For governments already grappling with tight budgets and workforce shortages, the timing is especially fraught.

The GLP-1 Effect


A major driver of the increase is the explosive uptake of GLP-1 drugs such as Ozempic, Wegovy and Zepbound. Originally developed for diabetes, these medications have been embraced as powerful weight-loss tools. Their cost can exceed $1,000 per patient per month.

Some employers are scaling back coverage. Mutual of Omaha, for instance, stopped paying for GLP-1 drugs prescribed for weight loss this year after double-digit cost increases. But such restrictions can be politically and legally tricky for public employers, especially as employees and unions push for broader access to obesity care.

Tariffs Could Push Costs Higher


New tariffs on imported pharmaceuticals could also add to cost pressures. Because much of the nation’s drug supply depends on overseas manufacturing, even modest tariffs could affect employer health plans.

Although the exact impact is uncertain, benefits experts warn that even modest tariffs could compound already rising costs from brand-name dugs. As with other tariffs, however, not all costs would automatically be passed on to consumers. Last week, Morningstar, a financial firm, estimated that an average tariff of 15 percent on pharmaceuticals would impact drugmaker profits by at most 4 percent.

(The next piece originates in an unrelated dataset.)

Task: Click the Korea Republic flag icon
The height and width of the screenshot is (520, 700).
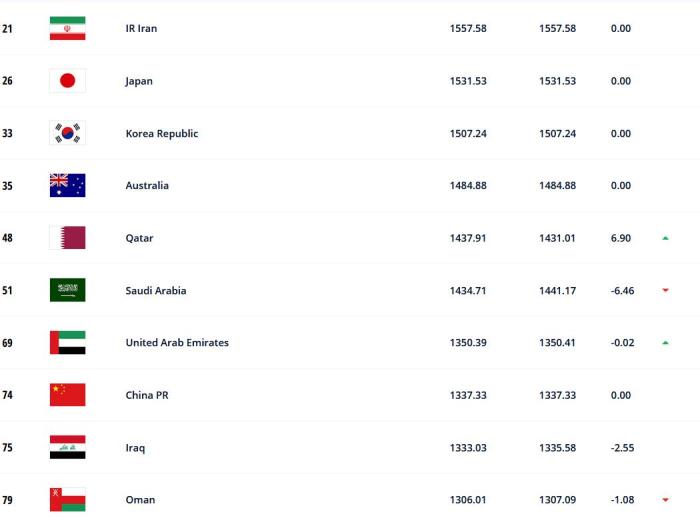Action: click(67, 133)
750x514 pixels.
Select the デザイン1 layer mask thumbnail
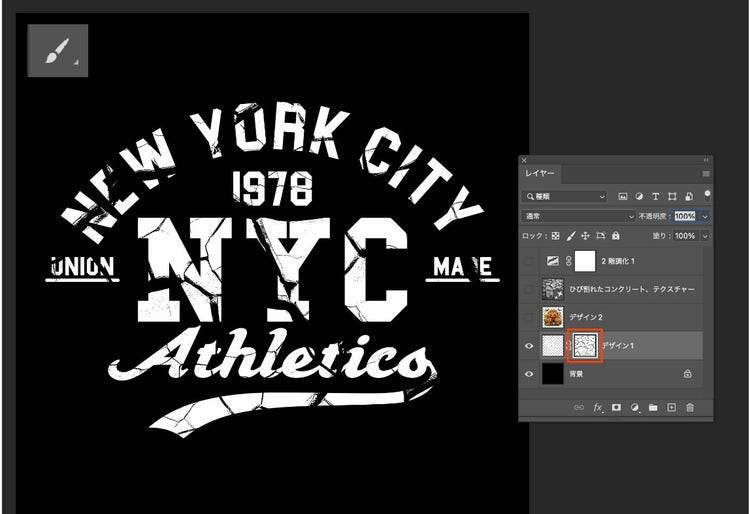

Pressure on Public Budgets


For state and local governments — which, collectively, employ 20 million people — the stakes are high. Unlike private firms, governments often face union contracts that limit cost-shifting to workers.

Rising premiums leave governments with reduced resources to address other budget needs. Local leaders may be forced to consider higher employee contributions, reduced plan options or higher deductibles. But these changes risk hurting recruitment and retention at a time when governments are struggling to fill critical roles.